I have to confess, though, that I am a bit taken aback by Nathanael’s response when Jesus said that of him—he seems to accept it as a valid judgment of his character. I mean, even Jesus, when someone called him “good,” said “Why do you call me ‘good’? No one is good except God alone.” Perhaps humility wasn’t Nathanael’s strongest point. Or perhaps he really was doing the best he could and he knew it; there’s nothing wrong with knowing such about yourself so long as you take your judgment of yourself with a grain of salt.

It’s the same with our church. We can be hard on ourselves sometimes but let’s not fail to realize the good things about our fellowship; we have come a long way and we are doing many good things. I think that we’ve grown a lot in knowing who Jesus is and in knowing what he would have us be and do. I think that we are growing in being open to the work of God in us through the Holy Spirit. I believe that we are coming to understand better and better that our being must precede our doing. Sure, we have a long way to go and we always will, but I believe the Lord has some very good things to say about us. We can accept them with gratitude.

It was impressive—Nathanael was certainly impressed—that Jesus had seen Nathanael under the fig tree (something which we are to take, I think, as divine insight) even before Nathanael came to him. But it is even more impressive that Jesus was able to see into Nathanael’s heart and know what kind of person he was.

He can and does do the same with us as individuals and as a church.

And he is the one who can help us to grow toward being all that we are meant to be and all that we are capable of being because he is the one through whom heaven and Earth are connected; he is the one who gives us access to God and who brings God to us. The ladder that Jacob saw in his dream was a symbol of such a connection; Jesus was that connection. And because of his crucifixion, resurrection, and ascension, he is still that connection for us.

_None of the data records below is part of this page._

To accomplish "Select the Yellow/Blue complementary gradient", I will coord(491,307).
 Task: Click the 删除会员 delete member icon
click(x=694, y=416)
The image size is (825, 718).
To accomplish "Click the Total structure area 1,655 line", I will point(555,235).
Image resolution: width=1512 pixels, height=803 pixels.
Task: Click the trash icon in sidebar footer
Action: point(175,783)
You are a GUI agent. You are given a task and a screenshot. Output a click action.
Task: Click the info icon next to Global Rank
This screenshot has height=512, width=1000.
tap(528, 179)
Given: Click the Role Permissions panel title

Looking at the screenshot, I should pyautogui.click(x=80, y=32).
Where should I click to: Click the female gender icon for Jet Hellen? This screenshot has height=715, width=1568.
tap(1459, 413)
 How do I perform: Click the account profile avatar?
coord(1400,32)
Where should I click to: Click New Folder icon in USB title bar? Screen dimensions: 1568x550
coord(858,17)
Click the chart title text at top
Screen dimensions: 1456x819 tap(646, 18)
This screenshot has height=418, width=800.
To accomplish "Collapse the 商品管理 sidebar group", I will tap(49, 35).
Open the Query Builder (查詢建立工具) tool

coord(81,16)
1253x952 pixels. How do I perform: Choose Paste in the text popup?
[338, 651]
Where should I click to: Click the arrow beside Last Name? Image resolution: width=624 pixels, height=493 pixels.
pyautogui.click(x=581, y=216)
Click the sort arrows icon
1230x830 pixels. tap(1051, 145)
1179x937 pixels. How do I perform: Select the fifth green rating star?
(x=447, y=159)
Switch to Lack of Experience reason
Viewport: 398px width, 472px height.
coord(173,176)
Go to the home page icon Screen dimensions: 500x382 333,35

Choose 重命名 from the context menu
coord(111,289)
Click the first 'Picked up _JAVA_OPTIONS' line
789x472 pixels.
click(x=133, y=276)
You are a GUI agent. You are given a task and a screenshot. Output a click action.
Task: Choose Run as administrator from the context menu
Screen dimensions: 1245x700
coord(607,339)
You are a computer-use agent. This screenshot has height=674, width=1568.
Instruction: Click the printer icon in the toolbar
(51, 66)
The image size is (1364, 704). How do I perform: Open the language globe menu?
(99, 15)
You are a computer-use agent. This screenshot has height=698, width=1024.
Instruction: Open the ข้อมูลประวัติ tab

We are known by God; nothing about us, be it good, bad, or mediocre, is unknown to God. That might make us nervous or glad or both simultaneously. The best news is that because of Jesus Christ we can—if we will but follow Jesus Christ—grow slowly but surely into being true Christians and a true Church in which there is no deceit and which there is much integrity marked by grace, love, hope, trust, and peace …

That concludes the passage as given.